Tariana Turia, who disagreed with the legislation, left Labour and helped create the Maori Party, says it has achieved its goal of reinstating Maori rights over the foreshore and seabed.

But a Treaty of Waitangi claims lawyer, Prue Kapua, said the Foreshore and Seabed Act should never have been passed in the first place, should have been repealed, and never been replaced with another act - the Marine Bill and Coastal Area Act.

"New Zealand still has a piece of legislation that does add restrictions, when in actual fact it should never have occurred.

"When we were then dealing with how Maori rights in the foreshore and seabed should be looked at, we should have been looking at something that was far more workable than what we had under the common law. We didn't do that."

Victoria University political scientist Maria Bargh said the Marine Bill and Coastal Area Act was not much of an improvement.

Ms Bargh said it made it very hard to prove Maori had customary title to an area and used it continually before 1840. She believes the level Maori must reach to prove customary title is unrealistic.

"There are aspects of the test for what Maori have to prove that are very similar under both Acts despite there being some changes.

"One of the things the Maori Party claims is that the onus, the responsibility, is now on the Crown to prove that it has acquired the foreshore and seabed, but really it's Maori that have to either bring a case to the High Court or put in an application - so really that burden of proof still rests on the shoulders of Maori, unfortunately."

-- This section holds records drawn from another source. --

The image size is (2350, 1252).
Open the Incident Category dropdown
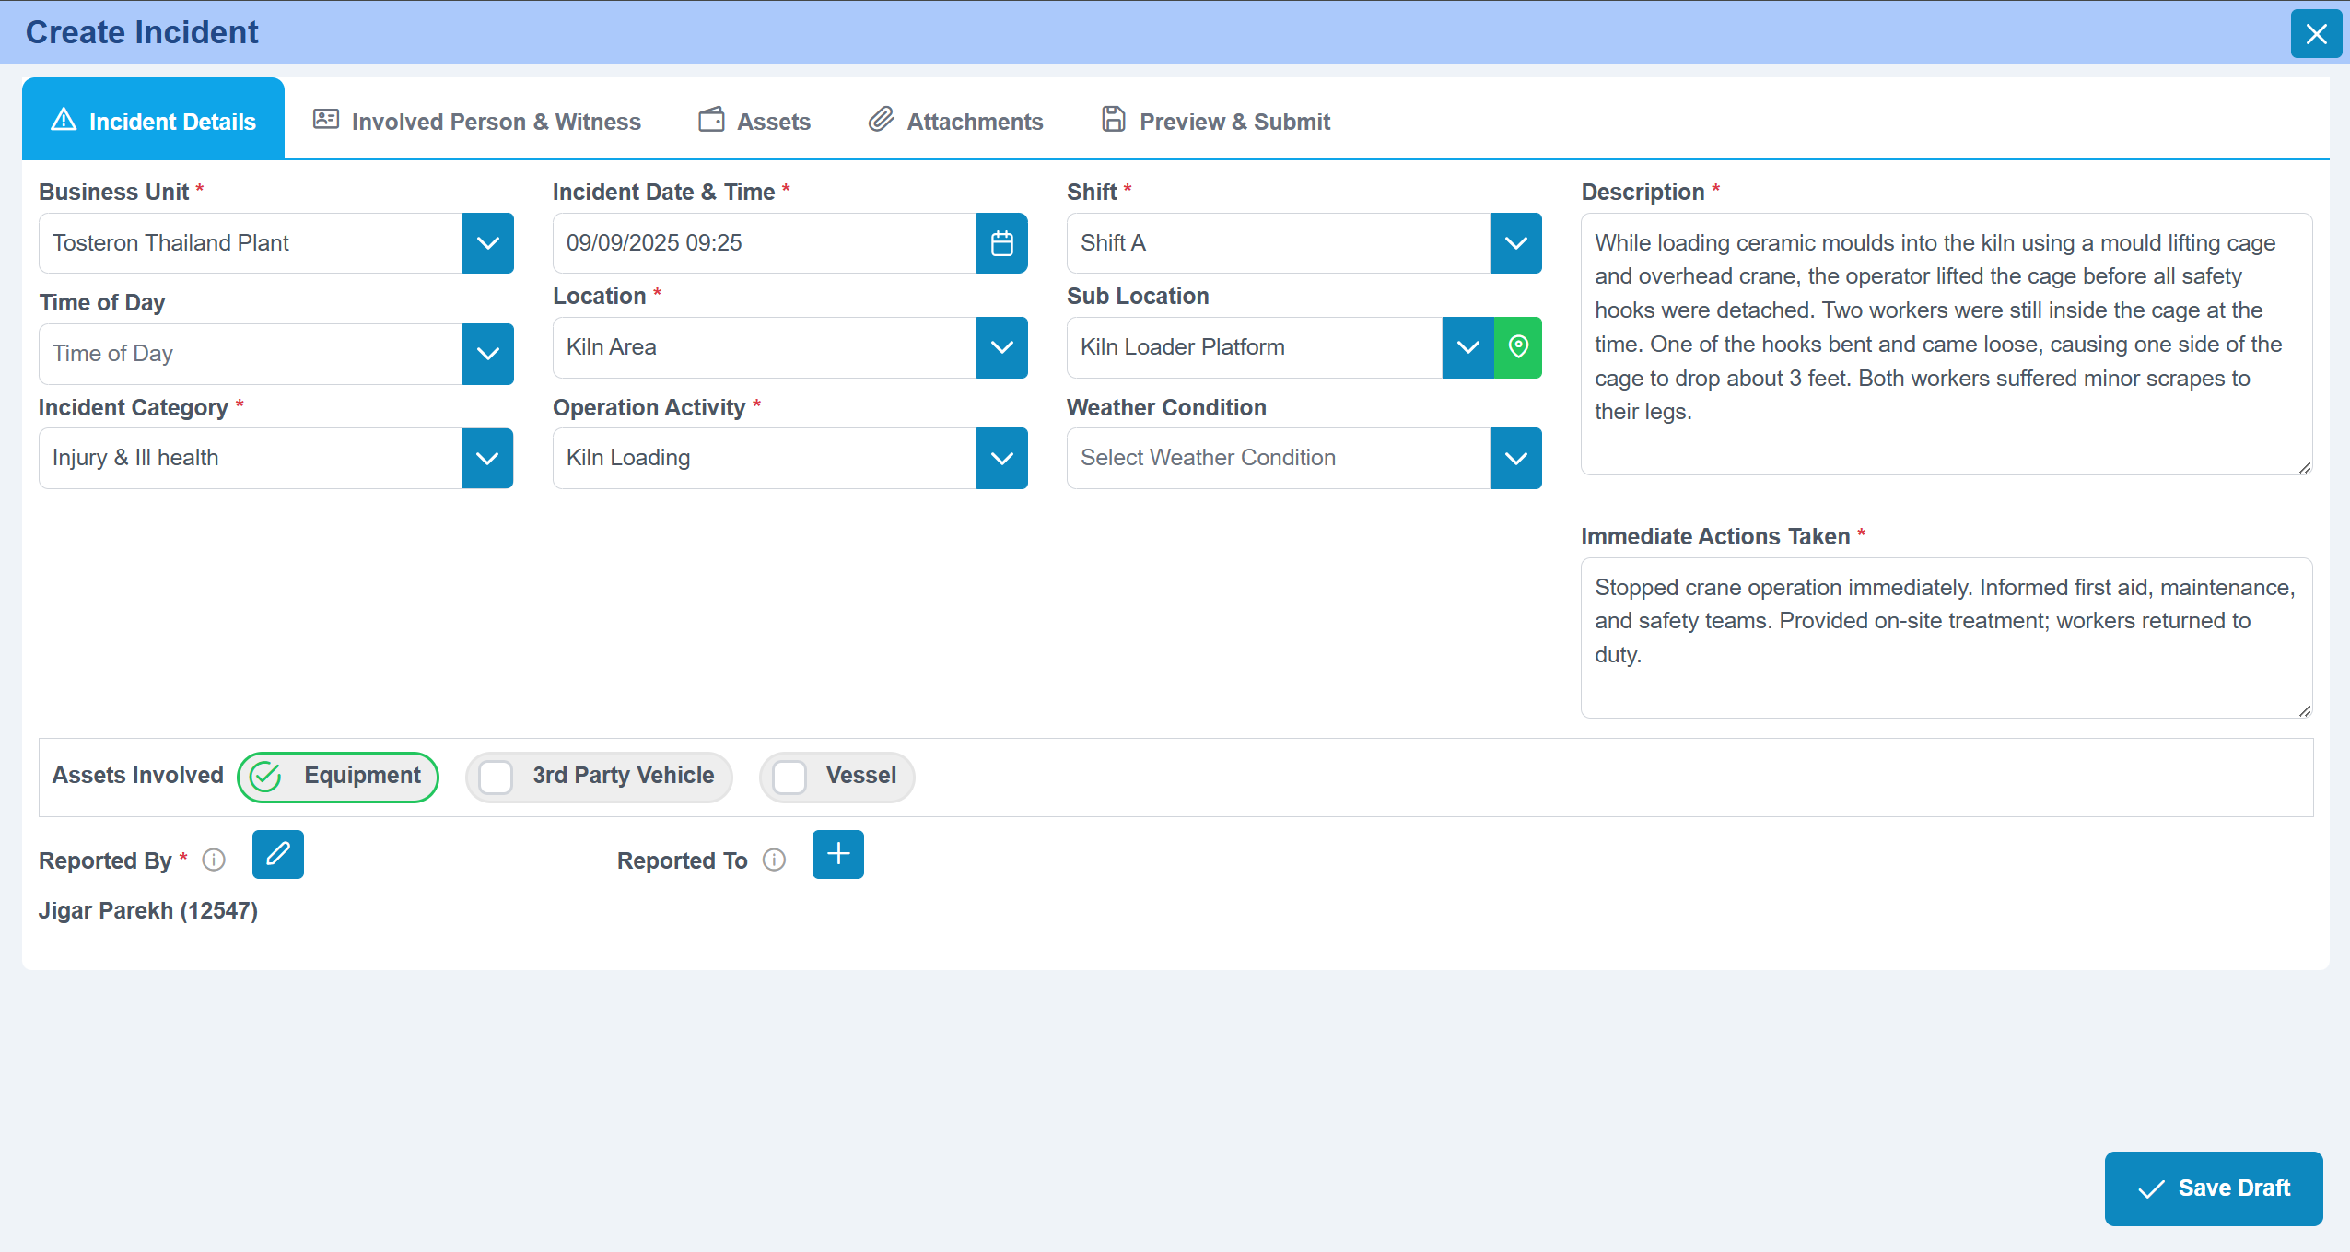(x=487, y=458)
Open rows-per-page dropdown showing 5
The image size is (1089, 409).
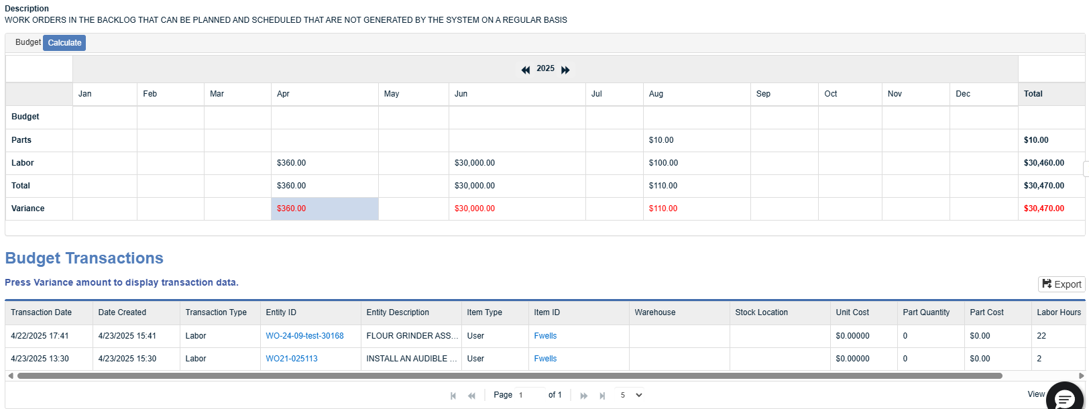631,395
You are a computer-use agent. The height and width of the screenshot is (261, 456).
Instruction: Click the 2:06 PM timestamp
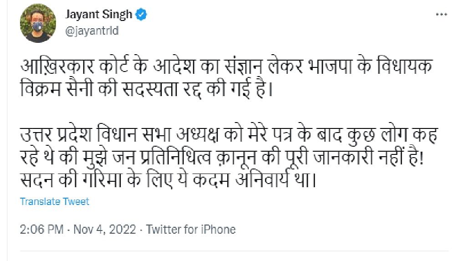pyautogui.click(x=42, y=229)
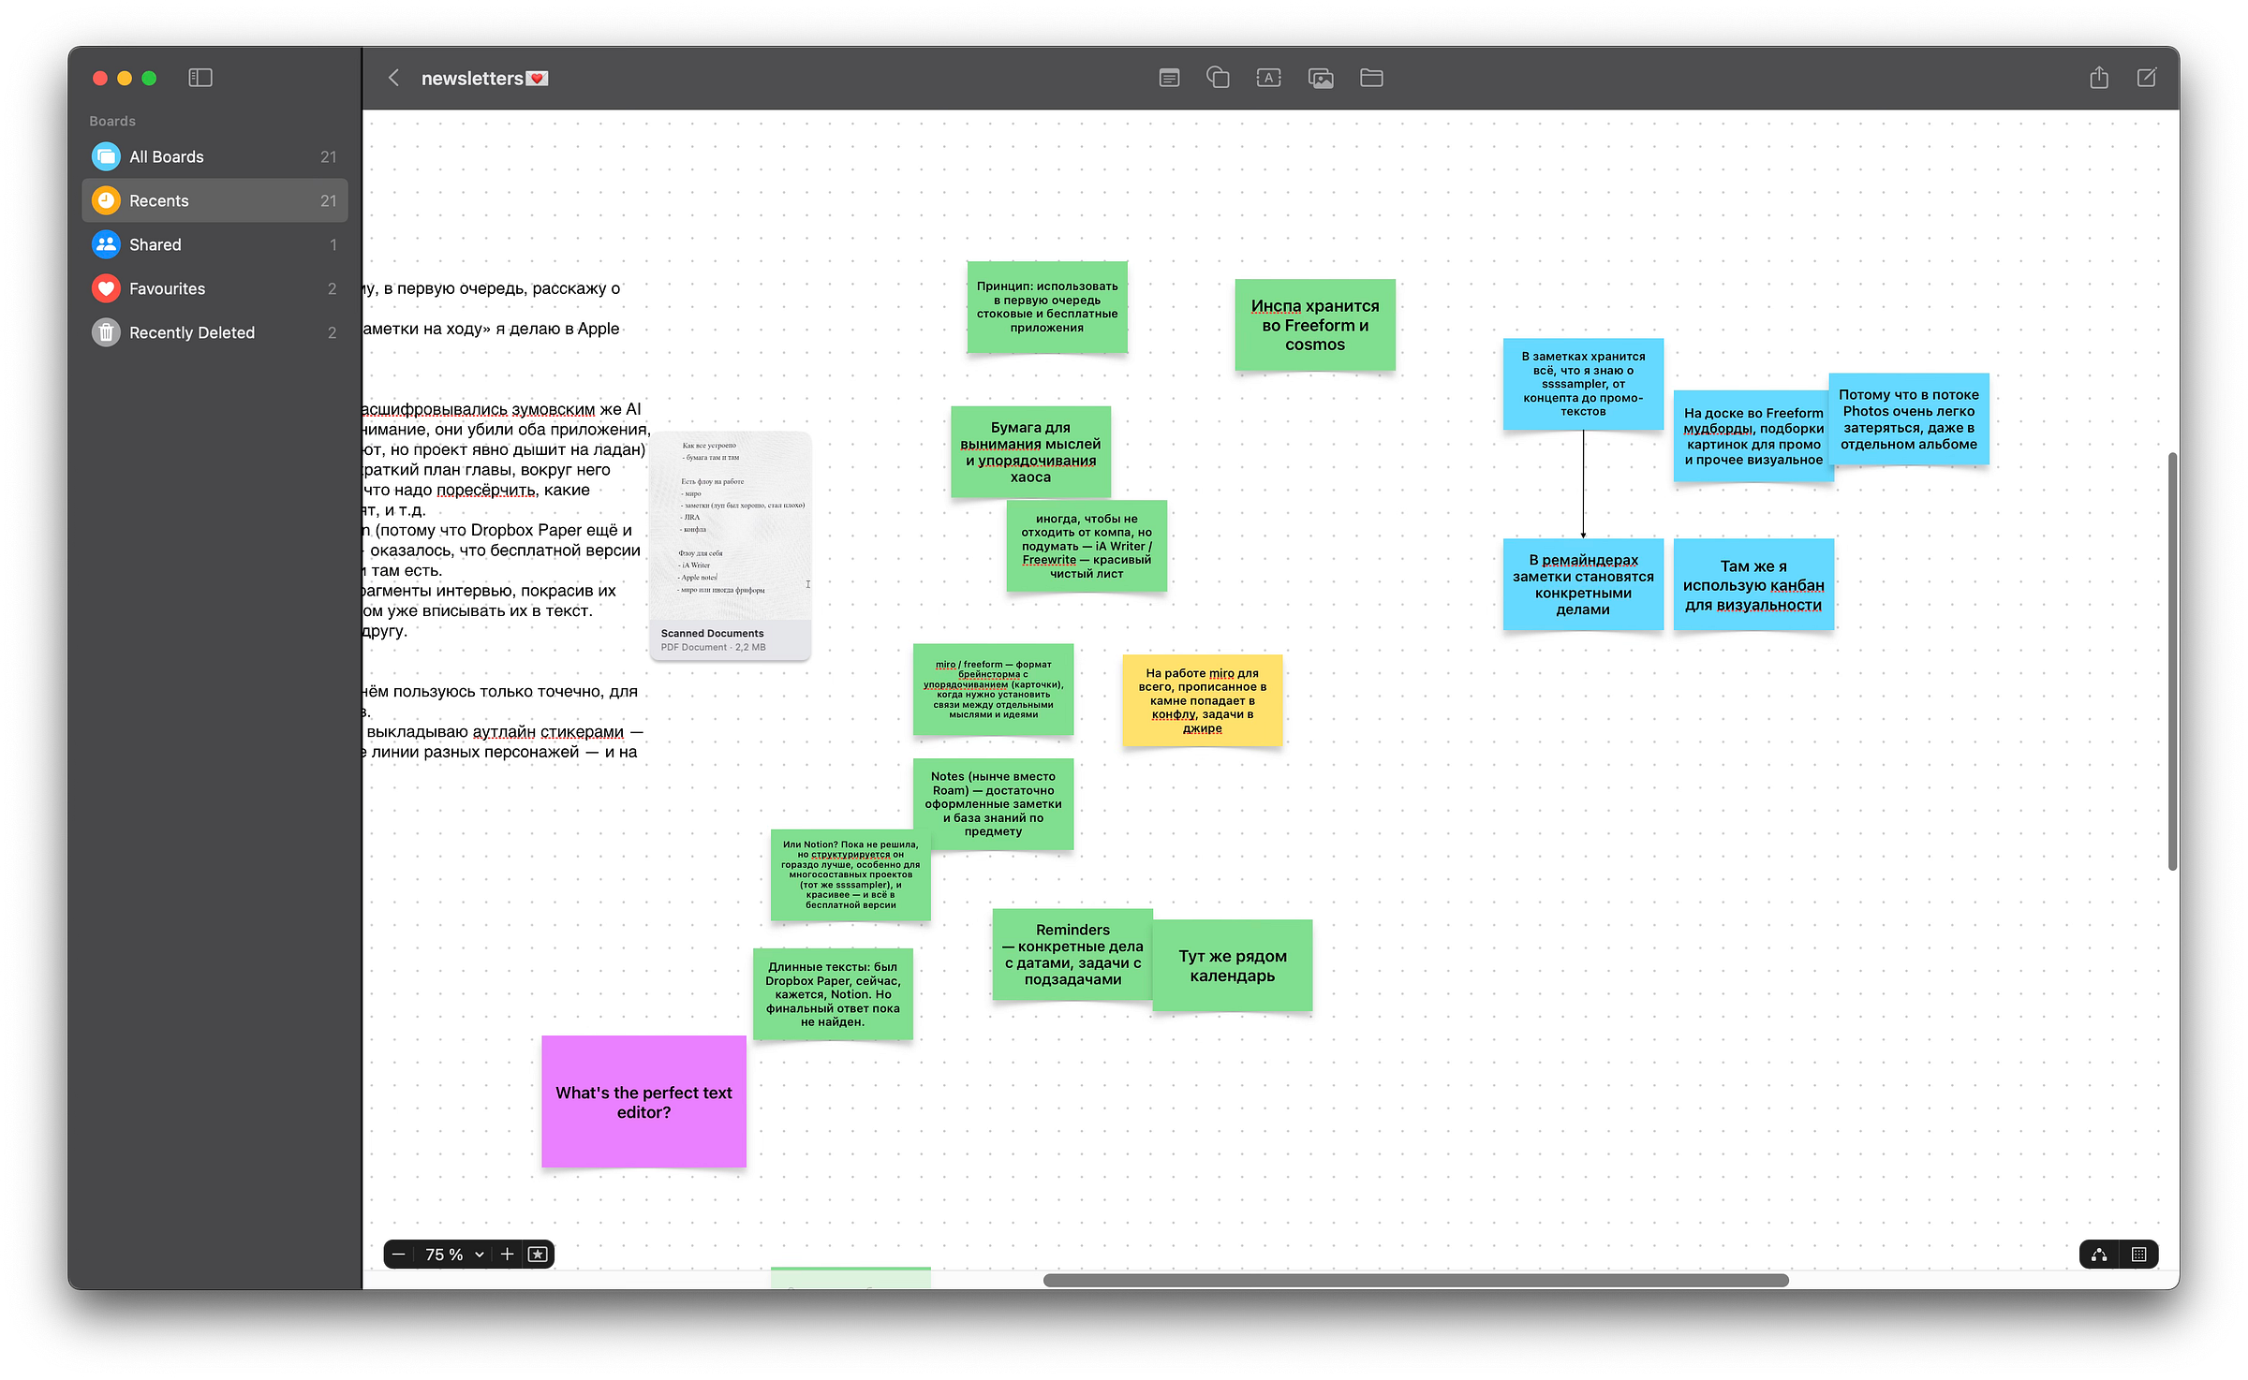2248x1380 pixels.
Task: Click the horizontal scrollbar thumb
Action: tap(1414, 1280)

A lawyer who acted for Ngati Porou when it undertook Foreshore and Seabed Negotiations and signed a Deed of Agreement with the Crown in 2008, believes the current Act is an improvement because it reintroduces the idea of customary title.

But Matanuku Mahuika said the part of the test requiring Maori to show they have continually used an area from before 1840 through to the present was difficult.

Mr Mahuika said another of the challenges with the 2009 Act is defining how coastal areas were used for navigation purposes.